Text provided
Unless the BIOS is going actively enable the standard CXL topology with
ACPI0017 then I think it should be hands off for the OS. The maintenance
burden of some of the hack to work around missing BIOS descriptions is
non-trivial, and it is still early days to encourage BIOS vendors to
enable what is needed and set end user expectations that these
pre-requisites exist.

As far as I can see this enabling adds an additional CXL "root" device
and I do not think userspace should need to care if a CXL 2.0 device is
attached to an RCH or not.

> Another plus, the CXL hierarchy becomes visible for RCD mode in sysfs
> and the device hierarchy.
> 
> Reusing the existing infrastructure for this makes sense. Many
> features overlap in both modes (e.g. RAS, mailbox again, or topology
> information).

RAS only if OS first is supported by the BIOS. Mailbox support happens
with or without a CXL root device. The topology information is certainly
important in OS first error handling, but if its firmware first its
going to have its own FRU id scheme. Much of the common case topology
information for the RCH case (like which RCIEP is hosting which CXL address
range) is covered by this pending lspci update:

https://github.com/pciutils/pciutils/pull/59:

...although that needs some help to get over the goal line.

Otherwise the topology information is mostly for describing all the
degrees of freedom of a full blown CXL 2.0 topoloy with host bridge and
switch interleaving.
Jonathan Zhang Sept. 8, 2022, 6:52 p.m. UTC | #5
> On Sep 7, 2022, at 10:43 PM, Dan Williams <dan.j.williams@intel.com> wrote:
> 
> Apologies for the delay in getting to this I had hoped to be able to
> finish up some other DAX work to focus on this, but time is getting
> short so I will need to do both in parallel.
> 
> Robert Richter wrote:
>> In Restricted CXL Device (RCD) mode (formerly referred to as CXL 1.1)
>> the PCIe enumeration hierarchy is different from CXL VH Enumeration
>> (formerly referred to as 2.0, for both modes see CXL spec 3.0: 9.11
>> and 9.12, [1]). This series adds support for RCD mode. It implements
>> the detection of Restricted CXL Hosts (RCHs) and its corresponding
>> Restricted CXL Devices (RCDs). It does the necessary enumeration of
>> ports and connects the endpoints. With all the plumbing an RCH/RCD
>> pair is registered at the Linux CXL bus and becomes visible in sysfs
>> in the same way as CXL VH hosts and devices do already. RCDs are
>> brought up as CXL endpoints and bound to subsequent drivers such as
>> cxl_mem.

Material
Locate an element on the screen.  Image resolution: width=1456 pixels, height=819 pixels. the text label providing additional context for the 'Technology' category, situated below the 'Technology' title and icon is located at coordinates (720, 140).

Request 1
List every person named in the CXL discussion above.
Request 2
Return, word for word, the portion of the CXL discussion starting at "Unless the BIOS" and ending at "pre-requisites exist.".

Solution 1
Jonathan Zhang, Dan Williams, Robert Richter

Solution 2
Unless the BIOS is going actively enable the standard CXL topology with
ACPI0017 then I think it should be hands off for the OS. The maintenance
burden of some of the hack to work around missing BIOS descriptions is
non-trivial, and it is still early days to encourage BIOS vendors to
enable what is needed and set end user expectations that these
pre-requisites exist.